Understanding fluorine chemical shifts and the molecular properties of organic molecules

Abstract

Fluorinated molecules have emerged as important probes in drug design, and as strategies for enhancing protein stability and altering physicochemical properties of biological systems. Fluorine NMR plays a crucial role in studying protein structure, dynamics and protein-ligand interactions.

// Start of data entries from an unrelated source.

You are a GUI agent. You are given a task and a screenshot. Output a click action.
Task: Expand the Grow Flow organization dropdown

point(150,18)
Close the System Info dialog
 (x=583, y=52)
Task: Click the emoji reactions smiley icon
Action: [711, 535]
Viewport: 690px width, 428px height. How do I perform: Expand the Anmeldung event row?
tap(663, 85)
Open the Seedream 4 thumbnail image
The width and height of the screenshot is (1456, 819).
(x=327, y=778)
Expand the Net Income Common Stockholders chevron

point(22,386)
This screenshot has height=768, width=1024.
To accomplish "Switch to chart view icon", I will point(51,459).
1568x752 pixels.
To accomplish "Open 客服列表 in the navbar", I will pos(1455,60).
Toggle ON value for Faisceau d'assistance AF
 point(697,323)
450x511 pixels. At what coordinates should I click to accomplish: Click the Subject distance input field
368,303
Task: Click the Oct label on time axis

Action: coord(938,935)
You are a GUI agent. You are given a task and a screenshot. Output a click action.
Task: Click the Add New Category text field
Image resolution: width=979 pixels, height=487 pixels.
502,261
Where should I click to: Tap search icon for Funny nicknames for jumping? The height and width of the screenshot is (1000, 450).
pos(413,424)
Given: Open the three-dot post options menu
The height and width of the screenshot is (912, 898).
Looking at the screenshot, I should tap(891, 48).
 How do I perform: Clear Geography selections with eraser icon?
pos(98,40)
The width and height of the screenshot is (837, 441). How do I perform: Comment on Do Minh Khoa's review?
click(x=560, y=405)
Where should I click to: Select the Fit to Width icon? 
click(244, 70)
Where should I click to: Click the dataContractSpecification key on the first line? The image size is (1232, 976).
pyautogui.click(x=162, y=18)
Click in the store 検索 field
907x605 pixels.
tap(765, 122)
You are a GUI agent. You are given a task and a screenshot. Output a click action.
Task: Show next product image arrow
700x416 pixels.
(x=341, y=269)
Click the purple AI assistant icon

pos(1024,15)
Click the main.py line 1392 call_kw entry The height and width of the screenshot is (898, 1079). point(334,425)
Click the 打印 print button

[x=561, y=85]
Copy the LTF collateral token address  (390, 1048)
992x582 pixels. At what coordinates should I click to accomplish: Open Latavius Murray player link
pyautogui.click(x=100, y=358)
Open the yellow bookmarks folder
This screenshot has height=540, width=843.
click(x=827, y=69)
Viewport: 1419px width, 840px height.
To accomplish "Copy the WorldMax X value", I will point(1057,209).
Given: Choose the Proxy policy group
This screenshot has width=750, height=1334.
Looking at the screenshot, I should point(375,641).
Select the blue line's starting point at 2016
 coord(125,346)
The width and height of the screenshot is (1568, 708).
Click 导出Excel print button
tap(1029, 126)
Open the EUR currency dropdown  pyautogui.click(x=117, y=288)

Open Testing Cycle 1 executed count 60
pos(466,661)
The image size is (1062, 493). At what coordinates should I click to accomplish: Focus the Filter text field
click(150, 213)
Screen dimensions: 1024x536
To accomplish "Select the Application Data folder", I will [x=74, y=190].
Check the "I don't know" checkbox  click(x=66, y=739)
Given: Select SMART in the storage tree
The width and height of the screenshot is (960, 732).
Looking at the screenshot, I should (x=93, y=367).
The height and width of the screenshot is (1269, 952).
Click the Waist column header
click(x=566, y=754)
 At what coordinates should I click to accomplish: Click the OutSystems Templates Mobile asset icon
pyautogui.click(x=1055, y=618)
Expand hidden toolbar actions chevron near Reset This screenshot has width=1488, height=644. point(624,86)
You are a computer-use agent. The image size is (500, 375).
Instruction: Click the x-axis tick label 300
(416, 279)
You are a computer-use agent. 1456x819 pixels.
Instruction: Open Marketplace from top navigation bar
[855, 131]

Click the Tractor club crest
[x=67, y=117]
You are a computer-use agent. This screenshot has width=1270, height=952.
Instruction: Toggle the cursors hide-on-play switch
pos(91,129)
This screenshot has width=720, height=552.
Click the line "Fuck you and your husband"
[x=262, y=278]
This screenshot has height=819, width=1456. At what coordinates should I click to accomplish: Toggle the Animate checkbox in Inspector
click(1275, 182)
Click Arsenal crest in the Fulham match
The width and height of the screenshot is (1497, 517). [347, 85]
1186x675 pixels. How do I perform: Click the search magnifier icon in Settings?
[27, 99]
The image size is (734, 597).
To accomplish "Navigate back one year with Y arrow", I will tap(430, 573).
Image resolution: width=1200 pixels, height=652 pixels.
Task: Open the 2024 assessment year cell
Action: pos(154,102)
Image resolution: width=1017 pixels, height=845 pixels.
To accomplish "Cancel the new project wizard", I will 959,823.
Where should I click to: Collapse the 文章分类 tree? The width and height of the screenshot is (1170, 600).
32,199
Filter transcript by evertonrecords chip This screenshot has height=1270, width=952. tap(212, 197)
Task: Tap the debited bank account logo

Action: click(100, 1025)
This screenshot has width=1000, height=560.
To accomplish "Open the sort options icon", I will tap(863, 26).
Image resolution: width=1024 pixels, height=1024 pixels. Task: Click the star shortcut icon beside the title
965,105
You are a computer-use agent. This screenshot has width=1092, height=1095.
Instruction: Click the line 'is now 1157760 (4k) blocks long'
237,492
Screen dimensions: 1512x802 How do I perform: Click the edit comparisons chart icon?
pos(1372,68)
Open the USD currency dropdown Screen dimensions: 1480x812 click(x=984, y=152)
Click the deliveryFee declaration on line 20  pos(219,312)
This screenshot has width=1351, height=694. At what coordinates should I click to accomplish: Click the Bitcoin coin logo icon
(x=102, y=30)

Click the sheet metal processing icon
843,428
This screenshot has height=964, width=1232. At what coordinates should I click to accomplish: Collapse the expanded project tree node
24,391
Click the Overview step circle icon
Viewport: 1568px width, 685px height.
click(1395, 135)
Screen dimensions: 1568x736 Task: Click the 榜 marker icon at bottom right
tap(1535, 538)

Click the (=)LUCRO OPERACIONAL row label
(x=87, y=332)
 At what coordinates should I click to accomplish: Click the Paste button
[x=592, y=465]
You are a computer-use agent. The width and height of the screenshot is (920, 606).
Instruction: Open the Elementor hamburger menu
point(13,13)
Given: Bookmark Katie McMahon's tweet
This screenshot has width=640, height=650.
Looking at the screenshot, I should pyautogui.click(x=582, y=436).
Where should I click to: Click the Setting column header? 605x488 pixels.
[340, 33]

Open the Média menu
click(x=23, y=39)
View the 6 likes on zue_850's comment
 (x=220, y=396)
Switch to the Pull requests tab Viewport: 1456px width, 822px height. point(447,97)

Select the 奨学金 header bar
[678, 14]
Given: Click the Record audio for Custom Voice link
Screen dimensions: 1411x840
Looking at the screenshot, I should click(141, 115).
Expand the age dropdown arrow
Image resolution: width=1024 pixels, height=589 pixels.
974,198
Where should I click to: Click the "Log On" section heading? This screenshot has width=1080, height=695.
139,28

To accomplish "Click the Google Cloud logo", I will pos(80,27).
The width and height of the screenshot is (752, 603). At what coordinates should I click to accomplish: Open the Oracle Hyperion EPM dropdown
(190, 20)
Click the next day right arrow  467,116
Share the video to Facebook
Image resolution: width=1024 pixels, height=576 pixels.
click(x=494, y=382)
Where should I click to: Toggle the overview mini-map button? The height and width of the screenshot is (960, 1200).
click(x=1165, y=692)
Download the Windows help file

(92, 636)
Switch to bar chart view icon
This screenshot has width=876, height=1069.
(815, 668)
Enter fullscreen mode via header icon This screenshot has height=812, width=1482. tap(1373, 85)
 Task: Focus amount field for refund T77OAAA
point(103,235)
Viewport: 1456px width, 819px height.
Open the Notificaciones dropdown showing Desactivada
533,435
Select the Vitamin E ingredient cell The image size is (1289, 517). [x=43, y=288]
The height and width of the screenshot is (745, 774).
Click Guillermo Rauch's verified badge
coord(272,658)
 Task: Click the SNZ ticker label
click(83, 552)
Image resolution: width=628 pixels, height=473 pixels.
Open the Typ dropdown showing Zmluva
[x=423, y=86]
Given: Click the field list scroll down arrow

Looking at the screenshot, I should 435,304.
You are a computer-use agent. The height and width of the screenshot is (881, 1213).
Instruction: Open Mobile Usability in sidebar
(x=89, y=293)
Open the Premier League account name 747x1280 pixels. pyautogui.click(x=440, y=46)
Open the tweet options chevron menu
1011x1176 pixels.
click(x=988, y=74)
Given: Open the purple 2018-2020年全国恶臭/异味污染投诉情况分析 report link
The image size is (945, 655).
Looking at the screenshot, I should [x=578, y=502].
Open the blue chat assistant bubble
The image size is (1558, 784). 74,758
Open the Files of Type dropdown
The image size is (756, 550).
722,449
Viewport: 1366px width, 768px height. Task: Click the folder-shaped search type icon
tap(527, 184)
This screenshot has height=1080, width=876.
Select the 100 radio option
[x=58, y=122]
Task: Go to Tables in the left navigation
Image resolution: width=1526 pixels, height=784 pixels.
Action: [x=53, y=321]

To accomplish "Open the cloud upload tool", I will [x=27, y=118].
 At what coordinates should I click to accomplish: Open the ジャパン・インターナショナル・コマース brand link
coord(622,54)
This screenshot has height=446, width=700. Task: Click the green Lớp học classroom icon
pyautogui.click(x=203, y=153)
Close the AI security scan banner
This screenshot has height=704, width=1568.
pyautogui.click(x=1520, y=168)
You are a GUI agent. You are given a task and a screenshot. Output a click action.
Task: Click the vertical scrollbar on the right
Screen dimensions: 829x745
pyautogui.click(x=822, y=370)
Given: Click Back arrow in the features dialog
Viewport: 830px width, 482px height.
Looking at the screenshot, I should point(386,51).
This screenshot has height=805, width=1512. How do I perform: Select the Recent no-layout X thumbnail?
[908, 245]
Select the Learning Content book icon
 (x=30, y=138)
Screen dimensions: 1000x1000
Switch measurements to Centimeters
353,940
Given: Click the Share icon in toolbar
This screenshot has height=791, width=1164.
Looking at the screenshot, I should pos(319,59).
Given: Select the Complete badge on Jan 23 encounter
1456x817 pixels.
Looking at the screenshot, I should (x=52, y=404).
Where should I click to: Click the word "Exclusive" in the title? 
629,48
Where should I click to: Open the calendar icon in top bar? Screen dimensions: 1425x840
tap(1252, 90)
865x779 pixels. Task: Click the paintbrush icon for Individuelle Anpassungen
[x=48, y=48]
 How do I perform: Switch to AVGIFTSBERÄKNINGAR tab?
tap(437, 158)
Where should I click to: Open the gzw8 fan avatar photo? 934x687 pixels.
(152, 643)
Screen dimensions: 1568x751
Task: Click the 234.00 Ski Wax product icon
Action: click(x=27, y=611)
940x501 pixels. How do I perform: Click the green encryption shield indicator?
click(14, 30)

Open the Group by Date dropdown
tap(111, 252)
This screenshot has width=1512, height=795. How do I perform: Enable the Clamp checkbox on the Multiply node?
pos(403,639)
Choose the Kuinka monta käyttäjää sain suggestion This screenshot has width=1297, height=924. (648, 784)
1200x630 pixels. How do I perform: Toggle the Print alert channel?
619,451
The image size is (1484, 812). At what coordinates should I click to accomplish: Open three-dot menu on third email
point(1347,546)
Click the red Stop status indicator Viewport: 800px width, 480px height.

Histidine is an important amino acid involved in many enzymatic reactions and protein functions. 2-fluorohistidine and 4-fluorohistidine are fluorinated analogues of histidine, offering valuable tools in biophysical studies with their altered pKa values compared to the canonical amino acid. In this dissertation, the molecular properties of 2-fluorohistidine, 4- fluorohistidine, and analogues are studied with different electronic structure calculations. Among the two tautomeric states of histidine at neutral pH, it was found that 2- fluorohistidine prefers the τ-tautomeric state, whereas 4-fluorohistidine exclusively stays in the π-tautomeric state. While the 1 H signal shifts downfield in both isomers upon ring protonation, the 19F signal of 2-fluorohistidine also shifts downfield but 19F in 4- fluorohistidine shifts upfield. The reason for this unusual behavior is explained here. The effect of different environments (solvation effects, intramolecular hydrogen bonding effect, backbone effects) on tautomeric stabilities and fluorine chemical shifts are discussed. This work explains the role of histidine’s C4-H bond as a potential hydrogen bond donor. The results indicate that the C4-H bonds in histidine and 2-fluorohistidine in the τ-tautomeric states act as strong hydrogen bond donors.